→ WHAT IS BEING ASKED
In the stretch from the line containing "[NOS, SOLD] BREITLING" through the end of the entries, change "pixel" to "point" and write those lines out again with nothing else altered. Leave the pictures out of your answer.

(Element and text position data)
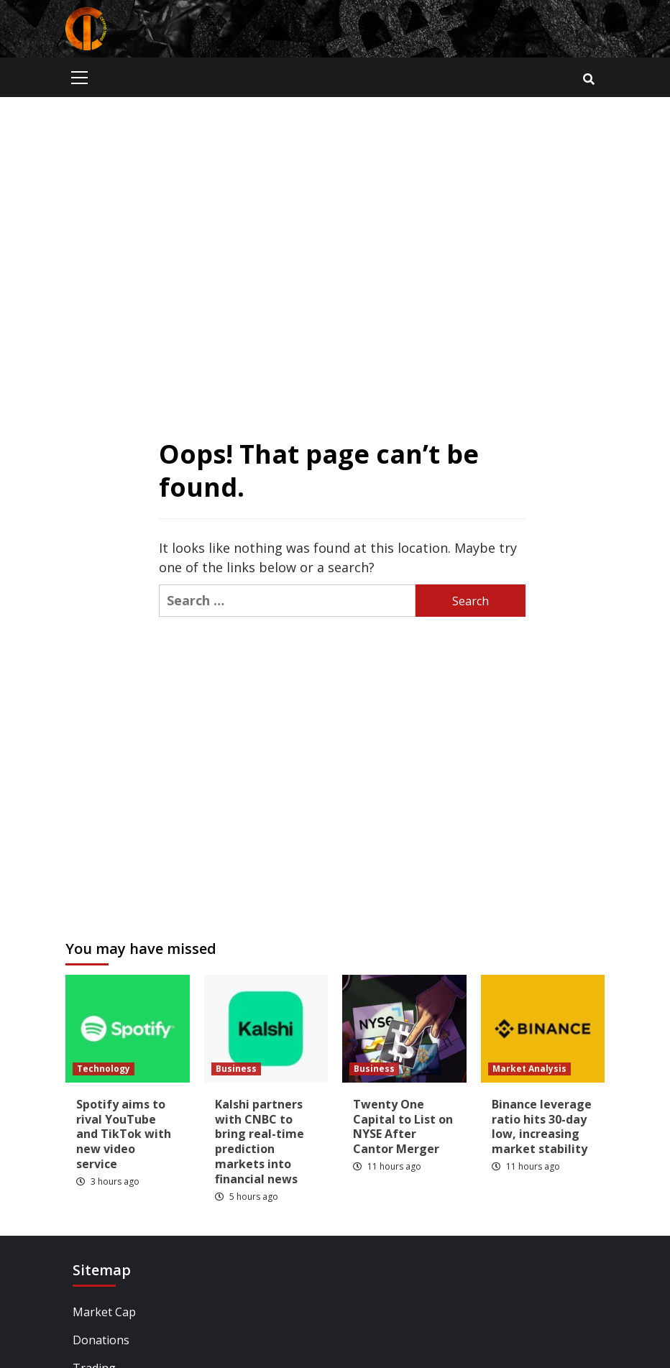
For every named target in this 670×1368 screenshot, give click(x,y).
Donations (101, 1340)
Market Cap (104, 1312)
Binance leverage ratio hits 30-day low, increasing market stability (542, 1126)
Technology (103, 1068)
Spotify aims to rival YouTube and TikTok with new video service (123, 1134)
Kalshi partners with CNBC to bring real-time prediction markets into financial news (259, 1141)
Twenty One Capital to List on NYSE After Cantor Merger (403, 1126)
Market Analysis (529, 1068)
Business (236, 1068)
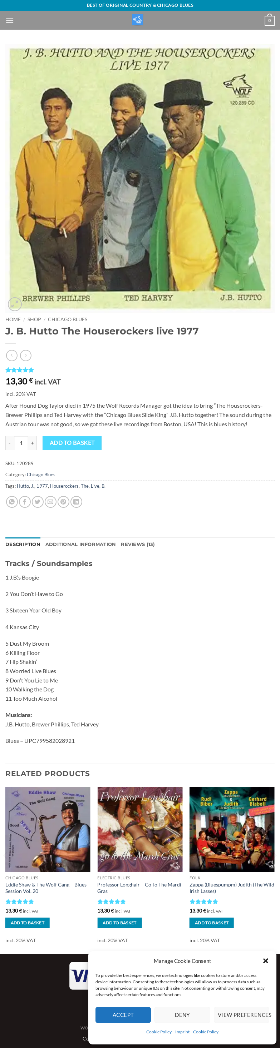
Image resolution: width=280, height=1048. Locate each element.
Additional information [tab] (80, 544)
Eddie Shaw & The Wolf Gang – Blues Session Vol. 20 (46, 887)
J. (32, 486)
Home (13, 319)
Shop (34, 319)
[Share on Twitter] (38, 502)
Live (95, 486)
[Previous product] (25, 355)
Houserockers (64, 486)
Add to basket (72, 442)
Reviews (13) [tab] (138, 544)
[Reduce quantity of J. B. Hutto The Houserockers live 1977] (9, 443)
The (85, 486)
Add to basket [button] (28, 922)
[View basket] (270, 21)
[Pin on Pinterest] (63, 502)
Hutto (23, 486)
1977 (42, 486)
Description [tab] (22, 544)
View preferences (243, 1015)
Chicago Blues (67, 319)
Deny (182, 1015)
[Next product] (11, 355)
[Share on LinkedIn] (76, 502)
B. (103, 486)
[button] (265, 960)
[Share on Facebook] (25, 502)
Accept (123, 1015)
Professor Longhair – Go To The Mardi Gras (139, 887)
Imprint (182, 1031)
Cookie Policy (159, 1031)
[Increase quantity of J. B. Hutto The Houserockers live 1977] (32, 443)
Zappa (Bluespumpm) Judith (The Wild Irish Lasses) (232, 887)
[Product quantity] (21, 443)
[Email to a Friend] (51, 502)
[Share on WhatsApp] (12, 502)
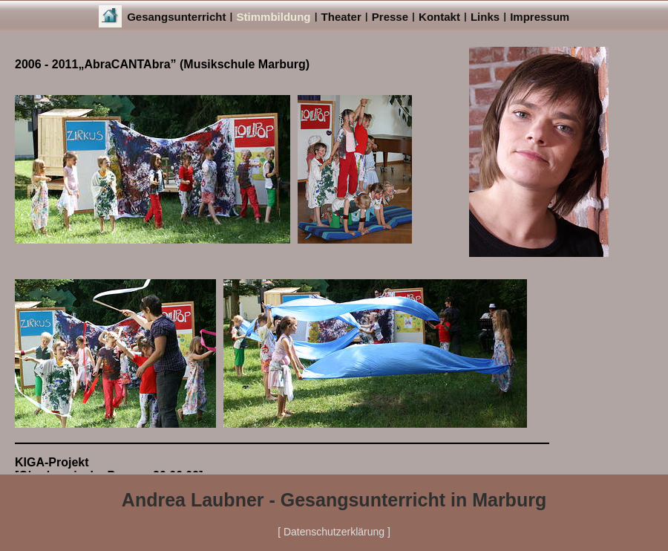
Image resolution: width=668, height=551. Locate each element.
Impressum (539, 16)
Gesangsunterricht (176, 16)
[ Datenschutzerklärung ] (334, 532)
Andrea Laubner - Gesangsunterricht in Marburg (334, 499)
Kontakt (439, 16)
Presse (390, 16)
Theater (341, 16)
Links (485, 16)
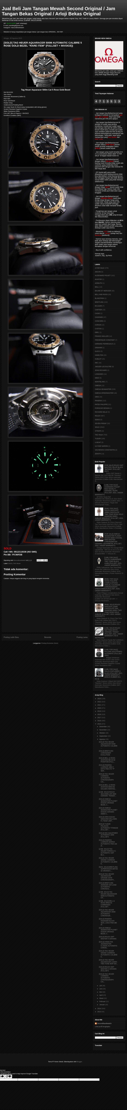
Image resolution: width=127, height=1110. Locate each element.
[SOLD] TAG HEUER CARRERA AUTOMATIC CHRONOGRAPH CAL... (106, 778)
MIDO (97, 378)
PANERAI (98, 401)
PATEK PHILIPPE (101, 404)
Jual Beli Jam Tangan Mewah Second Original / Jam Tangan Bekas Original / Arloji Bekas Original (58, 11)
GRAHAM (98, 348)
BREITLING (99, 302)
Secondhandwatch (104, 1023)
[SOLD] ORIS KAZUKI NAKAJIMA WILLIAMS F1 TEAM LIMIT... (108, 819)
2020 (99, 708)
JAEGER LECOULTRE (103, 366)
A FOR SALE (99, 268)
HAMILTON (99, 355)
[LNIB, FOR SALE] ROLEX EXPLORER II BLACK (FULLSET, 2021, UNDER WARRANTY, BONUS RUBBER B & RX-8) (109, 674)
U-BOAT (98, 442)
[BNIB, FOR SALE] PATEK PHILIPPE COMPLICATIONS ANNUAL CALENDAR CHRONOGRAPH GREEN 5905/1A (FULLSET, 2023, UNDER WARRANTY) (107, 585)
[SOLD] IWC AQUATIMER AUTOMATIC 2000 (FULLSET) (108, 835)
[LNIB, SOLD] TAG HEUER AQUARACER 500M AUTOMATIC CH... (108, 895)
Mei (100, 992)
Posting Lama (82, 637)
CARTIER (98, 310)
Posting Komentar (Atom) (49, 643)
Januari (102, 1005)
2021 (99, 705)
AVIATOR (98, 279)
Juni (101, 989)
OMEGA (98, 385)
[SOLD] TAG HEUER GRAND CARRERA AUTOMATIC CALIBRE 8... (108, 861)
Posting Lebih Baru (11, 637)
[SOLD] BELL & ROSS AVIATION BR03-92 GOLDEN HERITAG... (107, 787)
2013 (99, 1012)
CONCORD (99, 321)
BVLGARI (98, 306)
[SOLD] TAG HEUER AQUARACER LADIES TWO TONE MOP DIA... (108, 962)
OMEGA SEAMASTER (103, 389)
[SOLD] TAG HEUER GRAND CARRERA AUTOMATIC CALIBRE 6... (108, 954)
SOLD (10, 563)
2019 (99, 711)
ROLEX (97, 416)
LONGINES (99, 374)
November (103, 730)
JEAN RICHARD (101, 370)
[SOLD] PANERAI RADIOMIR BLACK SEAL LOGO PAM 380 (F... (108, 922)
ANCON (98, 272)
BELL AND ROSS (101, 294)
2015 (99, 724)
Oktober (102, 733)
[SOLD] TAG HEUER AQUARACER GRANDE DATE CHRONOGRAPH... (107, 877)
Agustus (102, 739)
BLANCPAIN (99, 298)
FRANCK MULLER (102, 336)
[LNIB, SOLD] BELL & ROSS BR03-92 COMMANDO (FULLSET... (107, 904)
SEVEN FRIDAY (101, 423)
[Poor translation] (8, 1076)
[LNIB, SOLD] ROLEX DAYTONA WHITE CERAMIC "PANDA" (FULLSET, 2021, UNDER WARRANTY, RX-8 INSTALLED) (109, 633)
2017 (99, 717)
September (103, 736)
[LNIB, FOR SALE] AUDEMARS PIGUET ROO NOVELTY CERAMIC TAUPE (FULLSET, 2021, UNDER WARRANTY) (109, 490)
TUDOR (98, 438)
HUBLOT (98, 359)
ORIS (97, 397)
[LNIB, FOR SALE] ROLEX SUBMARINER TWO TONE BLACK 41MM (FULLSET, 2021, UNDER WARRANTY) (113, 561)
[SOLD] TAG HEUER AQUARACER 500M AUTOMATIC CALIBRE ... (108, 745)
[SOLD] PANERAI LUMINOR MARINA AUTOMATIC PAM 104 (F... (108, 843)
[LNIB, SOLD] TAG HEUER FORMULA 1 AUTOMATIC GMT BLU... (107, 852)
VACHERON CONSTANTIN (105, 450)
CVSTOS (98, 329)
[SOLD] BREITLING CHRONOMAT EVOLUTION (106, 753)
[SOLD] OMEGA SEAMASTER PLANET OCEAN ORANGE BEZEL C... (108, 802)
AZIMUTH (98, 283)
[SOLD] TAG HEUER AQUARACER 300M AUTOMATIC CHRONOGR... (107, 913)
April (101, 995)
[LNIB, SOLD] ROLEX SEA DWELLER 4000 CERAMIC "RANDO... (107, 794)
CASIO (97, 313)
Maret (101, 998)
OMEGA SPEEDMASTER (104, 393)
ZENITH (98, 454)
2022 (99, 702)
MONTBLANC (100, 382)
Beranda (47, 637)
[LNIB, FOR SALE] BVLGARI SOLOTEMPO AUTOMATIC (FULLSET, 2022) (113, 652)
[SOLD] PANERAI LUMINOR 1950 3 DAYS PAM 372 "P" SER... (107, 768)
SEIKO (97, 420)
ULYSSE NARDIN (101, 446)
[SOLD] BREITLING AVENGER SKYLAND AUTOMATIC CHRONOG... (107, 886)
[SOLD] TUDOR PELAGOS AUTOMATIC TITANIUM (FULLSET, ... (108, 827)
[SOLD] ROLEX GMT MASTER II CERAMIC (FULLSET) (108, 969)
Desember (103, 726)
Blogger (79, 1062)
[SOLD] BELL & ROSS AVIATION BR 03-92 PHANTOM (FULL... (107, 760)
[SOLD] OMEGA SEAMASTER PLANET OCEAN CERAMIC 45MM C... (108, 811)
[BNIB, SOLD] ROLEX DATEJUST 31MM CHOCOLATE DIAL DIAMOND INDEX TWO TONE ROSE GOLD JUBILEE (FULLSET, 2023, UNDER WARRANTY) (108, 610)
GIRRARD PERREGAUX (104, 344)
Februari (102, 1001)
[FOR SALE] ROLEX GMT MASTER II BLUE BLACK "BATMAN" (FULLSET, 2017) (113, 468)
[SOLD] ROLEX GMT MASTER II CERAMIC (108, 938)
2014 (99, 1008)
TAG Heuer (17, 563)
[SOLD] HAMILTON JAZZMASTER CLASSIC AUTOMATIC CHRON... (108, 945)
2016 (99, 721)
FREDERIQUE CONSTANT (105, 340)
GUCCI (97, 351)
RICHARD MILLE (101, 412)
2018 (99, 714)
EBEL (97, 332)
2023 (99, 699)
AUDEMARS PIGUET (102, 275)
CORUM (98, 325)
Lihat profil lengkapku (102, 1026)
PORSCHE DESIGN (102, 408)
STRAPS (98, 431)
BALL (97, 287)
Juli (100, 986)
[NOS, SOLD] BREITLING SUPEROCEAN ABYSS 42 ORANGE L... (108, 869)
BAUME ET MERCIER (103, 291)
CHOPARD (99, 317)
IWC (96, 363)
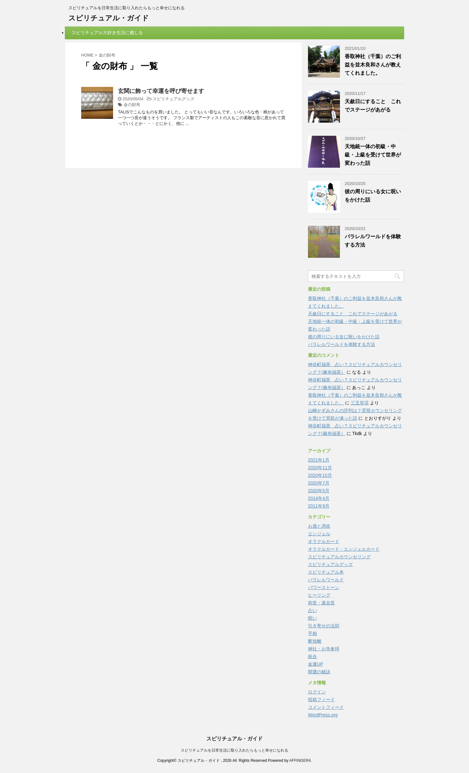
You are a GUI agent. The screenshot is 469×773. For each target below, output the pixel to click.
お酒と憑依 (319, 526)
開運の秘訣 (319, 671)
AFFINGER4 (300, 760)
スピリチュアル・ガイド (108, 18)
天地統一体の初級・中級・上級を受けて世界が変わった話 (373, 155)
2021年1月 (318, 460)
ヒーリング (319, 595)
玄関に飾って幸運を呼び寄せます (161, 91)
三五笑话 (360, 402)
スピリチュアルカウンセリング (339, 556)
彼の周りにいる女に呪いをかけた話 (344, 336)
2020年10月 (320, 475)
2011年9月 (318, 506)
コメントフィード (326, 707)
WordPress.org (323, 714)
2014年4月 (318, 498)
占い (312, 610)
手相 (312, 633)
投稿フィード (321, 699)
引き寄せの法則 (323, 625)
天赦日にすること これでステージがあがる (352, 313)
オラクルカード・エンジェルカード (344, 549)
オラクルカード (323, 541)
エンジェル (319, 533)
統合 (312, 656)
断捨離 (314, 641)
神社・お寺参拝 (323, 648)
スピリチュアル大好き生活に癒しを (107, 32)
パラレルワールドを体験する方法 (341, 344)
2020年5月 (318, 490)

→ RESULT OF THE EXERCISE
[NOS, SOLD] BREITLING SUPEROCEAN ABYSS 42 ORANGE L... (108, 869)
BAUME ET MERCIER (103, 291)
CHOPARD (99, 317)
IWC (96, 363)
You are a GUI agent. The screenshot is 469×773. For each target below, output the point to click.
お酒と憑依 (319, 526)
開運の秘訣 (319, 671)
AFFINGER4 (300, 760)
スピリチュアル・ガイド (108, 18)
天地統一体の初級・中級・上級を受けて世界が変わった話 (373, 155)
2021年1月 (318, 460)
ヒーリング (319, 595)
玄関に飾って幸運を呼び寄せます (161, 91)
三五笑话 (360, 402)
スピリチュアルカウンセリング (339, 556)
彼の周りにいる女に呪いをかけた話 (344, 336)
2020年10月 (320, 475)
2011年9月 (318, 506)
コメントフィード (326, 707)
WordPress.org (323, 714)
2014年4月 (318, 498)
占い (312, 610)
手相 (312, 633)
投稿フィード (321, 699)
引き寄せの法則 (323, 625)
天赦日にすること これでステージがあがる (352, 313)
オラクルカード・エンジェルカード (344, 549)
オラクルカード (323, 541)
エンジェル (319, 533)
統合 (312, 656)
断捨離 (314, 641)
神社・お寺参拝 (323, 648)
スピリチュアル大好き生活に癒しを (107, 32)
パラレルワールドを体験する方法 (341, 344)
2020年5月 (318, 490)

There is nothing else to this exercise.